Problem description —
Rewrite the lines of the listing below as a numbered list, leaving out blank lines and the pictures.

Input rows —
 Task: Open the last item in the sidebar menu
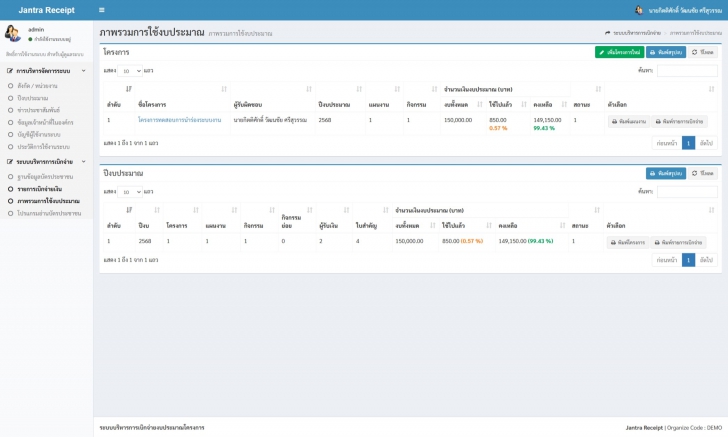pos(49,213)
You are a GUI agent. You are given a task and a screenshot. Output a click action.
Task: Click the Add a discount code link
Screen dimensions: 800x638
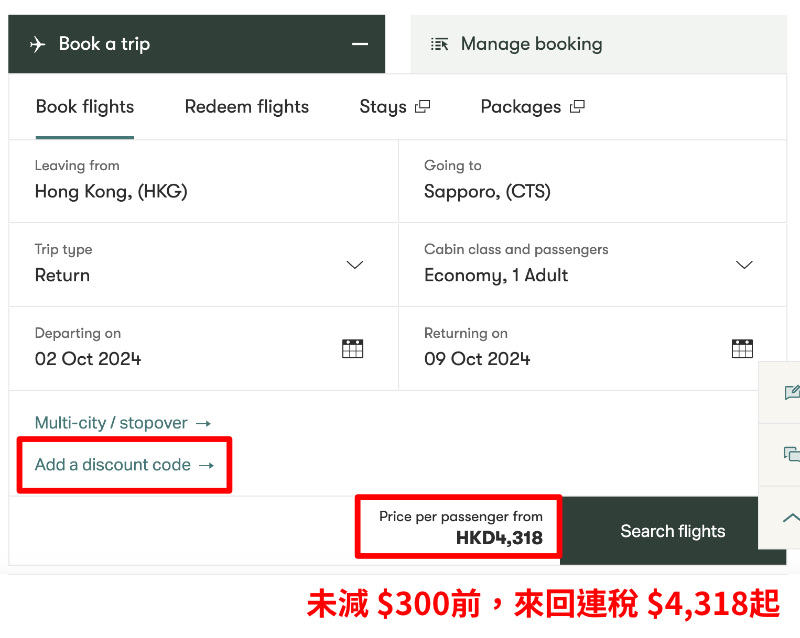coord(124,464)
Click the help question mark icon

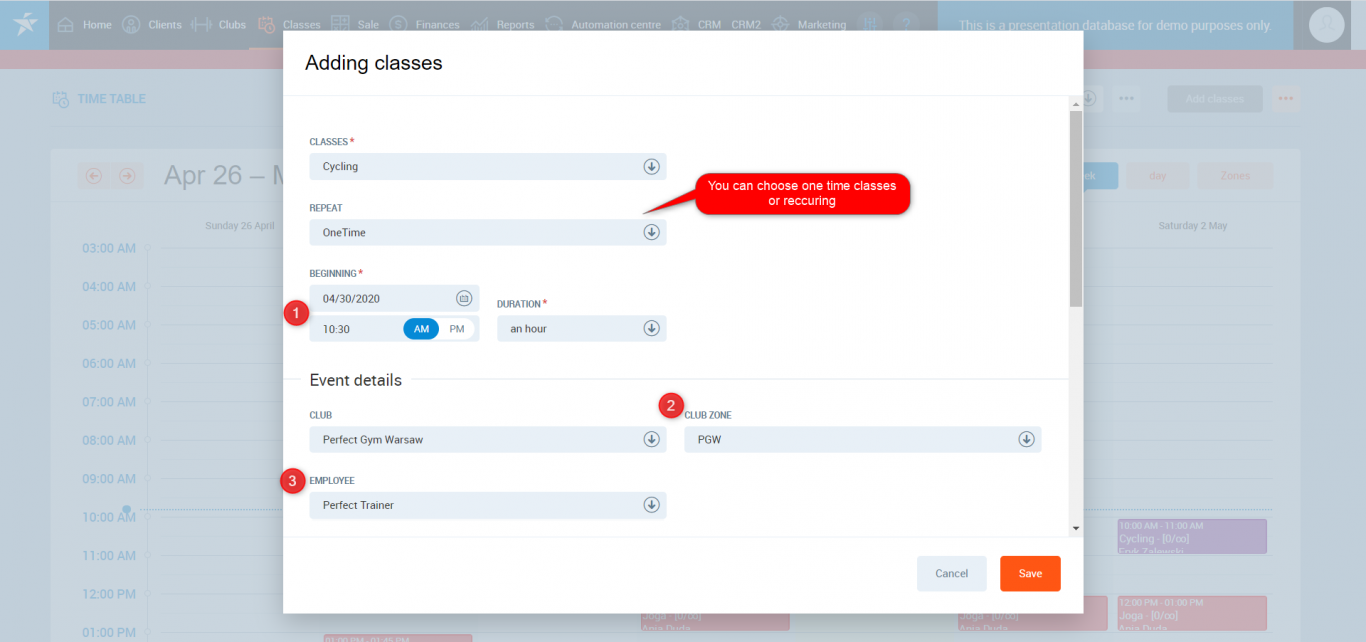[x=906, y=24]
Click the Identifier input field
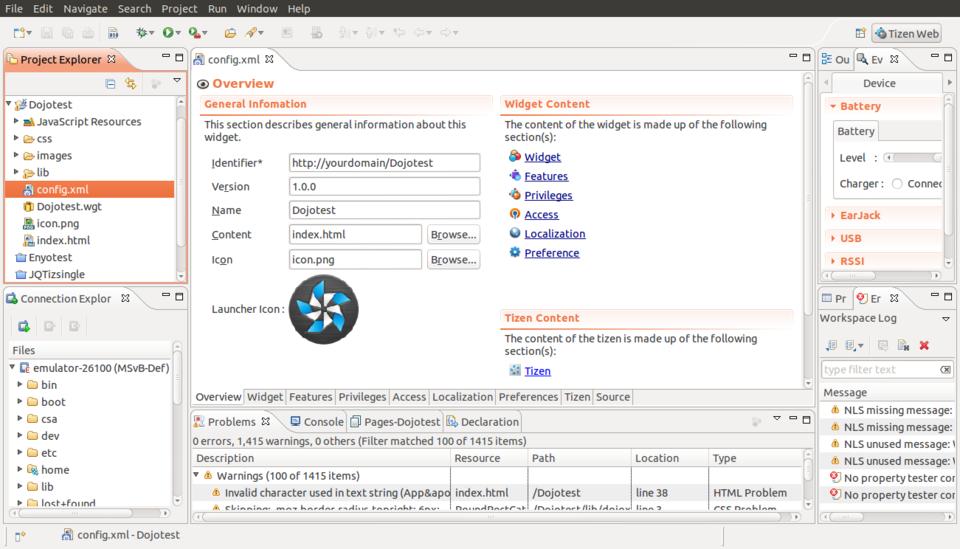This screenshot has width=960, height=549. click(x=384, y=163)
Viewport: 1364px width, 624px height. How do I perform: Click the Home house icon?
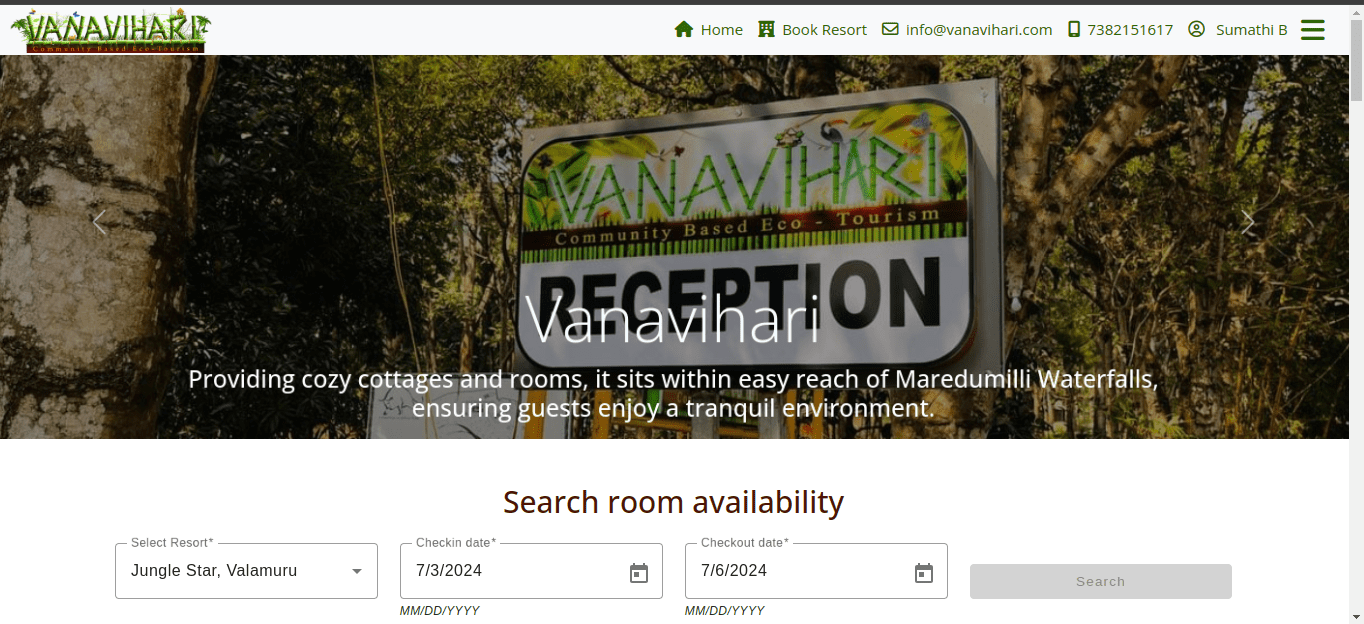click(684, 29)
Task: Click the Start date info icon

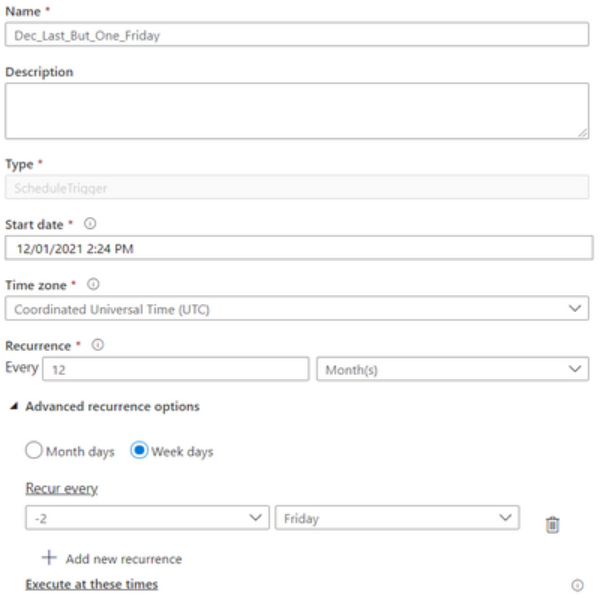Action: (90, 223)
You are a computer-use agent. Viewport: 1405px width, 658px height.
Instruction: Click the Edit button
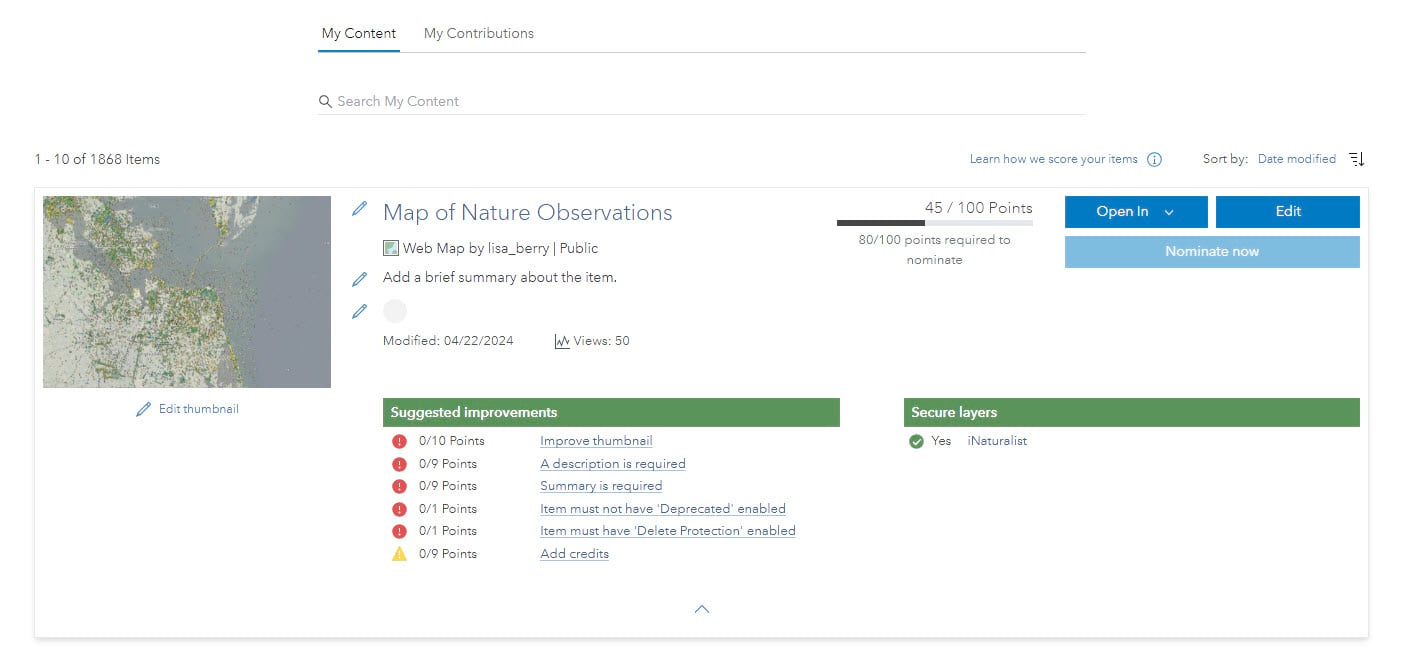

Completed exercise —
1.  Task: Open the last item in the sidebar menu
2. pos(49,213)
3. You are a GUI agent. You are given a task and a screenshot. Output a click action.
4. Task: Click the Add a discount code link
5. Screen dimensions: 800x638
6. coord(124,464)
7. Click the help question mark icon
8. [x=906, y=24]
9. Click the Identifier input field
10. This screenshot has width=960, height=549. click(x=384, y=163)
11. Viewport: 1364px width, 624px height. How do I perform: Click the Home house icon?
12. click(684, 29)
13. Task: Click the Start date info icon
14. Action: (90, 223)
15. You are a computer-use agent. Viewport: 1405px width, 658px height.
16. Instruction: Click the Edit button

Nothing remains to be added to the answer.